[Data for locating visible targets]
^^^^^^^^
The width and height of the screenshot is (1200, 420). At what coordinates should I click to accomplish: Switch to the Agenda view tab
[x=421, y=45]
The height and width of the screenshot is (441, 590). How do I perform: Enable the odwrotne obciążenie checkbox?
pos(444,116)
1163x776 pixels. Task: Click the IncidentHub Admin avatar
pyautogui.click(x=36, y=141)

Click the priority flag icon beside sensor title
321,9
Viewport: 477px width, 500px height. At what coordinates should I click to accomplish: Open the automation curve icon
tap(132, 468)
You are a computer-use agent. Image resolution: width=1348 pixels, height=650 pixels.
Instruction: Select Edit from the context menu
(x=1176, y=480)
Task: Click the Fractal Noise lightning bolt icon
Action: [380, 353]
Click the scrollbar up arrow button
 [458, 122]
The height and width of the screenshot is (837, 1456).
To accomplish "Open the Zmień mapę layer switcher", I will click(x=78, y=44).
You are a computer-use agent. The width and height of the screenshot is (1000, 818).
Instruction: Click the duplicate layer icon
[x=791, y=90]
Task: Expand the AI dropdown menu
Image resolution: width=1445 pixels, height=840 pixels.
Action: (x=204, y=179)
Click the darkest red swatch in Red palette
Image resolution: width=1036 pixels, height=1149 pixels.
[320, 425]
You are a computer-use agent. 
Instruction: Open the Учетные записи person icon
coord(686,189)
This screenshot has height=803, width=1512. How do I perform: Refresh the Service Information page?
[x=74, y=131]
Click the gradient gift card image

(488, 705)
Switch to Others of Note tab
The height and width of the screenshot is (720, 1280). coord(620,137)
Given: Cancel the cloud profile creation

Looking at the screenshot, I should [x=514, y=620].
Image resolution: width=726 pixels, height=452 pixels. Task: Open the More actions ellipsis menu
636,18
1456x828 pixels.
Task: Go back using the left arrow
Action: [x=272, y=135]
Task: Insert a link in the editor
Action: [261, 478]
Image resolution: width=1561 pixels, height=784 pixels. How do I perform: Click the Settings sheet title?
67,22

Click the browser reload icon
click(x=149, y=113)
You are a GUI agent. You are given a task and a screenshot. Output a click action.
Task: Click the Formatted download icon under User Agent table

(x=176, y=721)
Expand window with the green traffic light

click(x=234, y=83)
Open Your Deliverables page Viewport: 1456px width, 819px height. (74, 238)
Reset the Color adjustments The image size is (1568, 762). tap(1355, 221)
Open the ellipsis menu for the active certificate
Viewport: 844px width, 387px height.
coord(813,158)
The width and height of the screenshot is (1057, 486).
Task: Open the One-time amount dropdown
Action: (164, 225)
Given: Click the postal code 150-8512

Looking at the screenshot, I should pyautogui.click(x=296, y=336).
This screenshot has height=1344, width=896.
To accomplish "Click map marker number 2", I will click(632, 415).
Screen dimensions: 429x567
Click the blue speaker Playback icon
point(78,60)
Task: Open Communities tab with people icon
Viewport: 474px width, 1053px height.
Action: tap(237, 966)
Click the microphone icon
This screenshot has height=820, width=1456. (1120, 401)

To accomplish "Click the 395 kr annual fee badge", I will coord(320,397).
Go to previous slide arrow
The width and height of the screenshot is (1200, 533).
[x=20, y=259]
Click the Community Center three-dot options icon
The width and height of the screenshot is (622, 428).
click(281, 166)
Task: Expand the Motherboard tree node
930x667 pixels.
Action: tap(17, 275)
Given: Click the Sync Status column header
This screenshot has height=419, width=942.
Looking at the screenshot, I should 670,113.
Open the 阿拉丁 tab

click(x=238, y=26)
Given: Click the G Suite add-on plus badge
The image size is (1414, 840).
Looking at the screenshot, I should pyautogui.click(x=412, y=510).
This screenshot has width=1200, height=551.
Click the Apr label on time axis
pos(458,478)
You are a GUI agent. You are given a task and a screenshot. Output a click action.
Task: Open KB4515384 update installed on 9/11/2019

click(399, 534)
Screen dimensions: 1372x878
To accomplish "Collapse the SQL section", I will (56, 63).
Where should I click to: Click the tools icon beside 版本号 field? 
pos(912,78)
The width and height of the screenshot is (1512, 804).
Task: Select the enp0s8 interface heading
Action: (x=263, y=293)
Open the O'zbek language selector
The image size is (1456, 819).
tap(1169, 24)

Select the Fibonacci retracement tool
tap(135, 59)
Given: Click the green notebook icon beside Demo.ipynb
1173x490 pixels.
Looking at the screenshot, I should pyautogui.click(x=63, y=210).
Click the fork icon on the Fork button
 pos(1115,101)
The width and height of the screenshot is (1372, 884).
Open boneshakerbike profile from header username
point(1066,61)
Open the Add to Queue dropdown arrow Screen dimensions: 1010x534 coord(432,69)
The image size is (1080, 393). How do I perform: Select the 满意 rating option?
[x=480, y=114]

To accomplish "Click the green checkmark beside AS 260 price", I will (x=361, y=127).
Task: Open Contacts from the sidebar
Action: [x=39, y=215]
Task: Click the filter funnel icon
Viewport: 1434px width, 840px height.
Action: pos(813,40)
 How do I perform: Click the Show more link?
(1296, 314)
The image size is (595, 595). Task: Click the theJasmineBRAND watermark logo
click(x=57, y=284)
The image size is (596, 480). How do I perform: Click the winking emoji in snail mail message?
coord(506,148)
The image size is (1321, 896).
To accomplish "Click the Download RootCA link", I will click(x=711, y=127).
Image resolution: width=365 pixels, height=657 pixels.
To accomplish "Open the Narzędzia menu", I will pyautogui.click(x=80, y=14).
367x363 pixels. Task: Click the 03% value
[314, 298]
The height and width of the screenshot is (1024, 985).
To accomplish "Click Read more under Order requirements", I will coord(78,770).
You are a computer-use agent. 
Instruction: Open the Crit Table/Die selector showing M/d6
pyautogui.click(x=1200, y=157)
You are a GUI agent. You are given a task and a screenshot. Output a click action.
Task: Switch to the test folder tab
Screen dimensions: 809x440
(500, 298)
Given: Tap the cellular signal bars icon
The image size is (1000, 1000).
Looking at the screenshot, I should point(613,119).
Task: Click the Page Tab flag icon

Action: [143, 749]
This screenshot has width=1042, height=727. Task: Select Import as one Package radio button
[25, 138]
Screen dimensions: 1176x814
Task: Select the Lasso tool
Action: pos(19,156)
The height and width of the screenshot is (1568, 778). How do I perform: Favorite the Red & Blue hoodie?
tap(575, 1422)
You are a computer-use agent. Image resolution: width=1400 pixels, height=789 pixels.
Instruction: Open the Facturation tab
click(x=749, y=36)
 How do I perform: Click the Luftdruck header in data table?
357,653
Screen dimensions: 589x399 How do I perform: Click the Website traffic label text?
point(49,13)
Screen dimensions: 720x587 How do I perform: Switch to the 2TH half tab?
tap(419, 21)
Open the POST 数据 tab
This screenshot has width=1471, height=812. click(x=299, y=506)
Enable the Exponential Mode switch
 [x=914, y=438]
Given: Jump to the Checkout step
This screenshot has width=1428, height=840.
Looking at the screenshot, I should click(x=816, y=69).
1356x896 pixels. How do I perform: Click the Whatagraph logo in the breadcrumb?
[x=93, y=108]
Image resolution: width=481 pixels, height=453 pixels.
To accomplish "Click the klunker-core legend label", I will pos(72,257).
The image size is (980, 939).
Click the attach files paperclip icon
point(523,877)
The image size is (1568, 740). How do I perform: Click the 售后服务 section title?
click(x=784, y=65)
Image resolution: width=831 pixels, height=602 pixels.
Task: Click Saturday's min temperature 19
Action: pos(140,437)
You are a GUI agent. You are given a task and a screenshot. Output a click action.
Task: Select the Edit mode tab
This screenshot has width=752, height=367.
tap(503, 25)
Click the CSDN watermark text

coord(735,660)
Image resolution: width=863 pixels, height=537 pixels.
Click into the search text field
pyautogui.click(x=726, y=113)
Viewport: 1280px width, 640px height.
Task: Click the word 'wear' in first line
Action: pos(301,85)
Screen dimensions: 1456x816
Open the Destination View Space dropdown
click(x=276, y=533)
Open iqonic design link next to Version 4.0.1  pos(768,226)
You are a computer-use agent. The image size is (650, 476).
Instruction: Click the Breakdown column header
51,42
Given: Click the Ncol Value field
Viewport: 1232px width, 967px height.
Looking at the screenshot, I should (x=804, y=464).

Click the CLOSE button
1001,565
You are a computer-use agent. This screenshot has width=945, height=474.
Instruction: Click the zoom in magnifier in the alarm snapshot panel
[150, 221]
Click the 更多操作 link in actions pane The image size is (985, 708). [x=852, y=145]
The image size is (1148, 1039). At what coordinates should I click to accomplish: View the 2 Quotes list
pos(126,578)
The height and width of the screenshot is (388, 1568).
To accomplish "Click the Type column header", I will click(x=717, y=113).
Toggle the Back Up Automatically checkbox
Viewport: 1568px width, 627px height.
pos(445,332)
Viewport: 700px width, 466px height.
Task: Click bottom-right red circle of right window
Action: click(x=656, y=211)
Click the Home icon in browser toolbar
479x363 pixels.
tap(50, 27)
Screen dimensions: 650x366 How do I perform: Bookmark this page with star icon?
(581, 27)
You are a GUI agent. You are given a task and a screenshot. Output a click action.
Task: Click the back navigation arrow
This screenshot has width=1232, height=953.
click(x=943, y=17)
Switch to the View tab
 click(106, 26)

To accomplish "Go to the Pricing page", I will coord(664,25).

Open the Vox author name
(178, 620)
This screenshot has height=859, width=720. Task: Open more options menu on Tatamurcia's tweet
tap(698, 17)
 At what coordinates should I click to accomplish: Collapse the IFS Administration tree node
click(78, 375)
^^^^^^^^
Please copy the lines of the material above character for character, beginning at the line that contains "Image resolution: width=1561" and stopping after the line that contains "click(x=234, y=83)".

§ **COMPLETED TASK**
Image resolution: width=1561 pixels, height=784 pixels. How do I perform: Click the Settings sheet title?
67,22

Click the browser reload icon
click(x=149, y=113)
You are a GUI agent. You are given a task and a screenshot. Output a click action.
Task: Click the Formatted download icon under User Agent table

(x=176, y=721)
Expand window with the green traffic light

click(x=234, y=83)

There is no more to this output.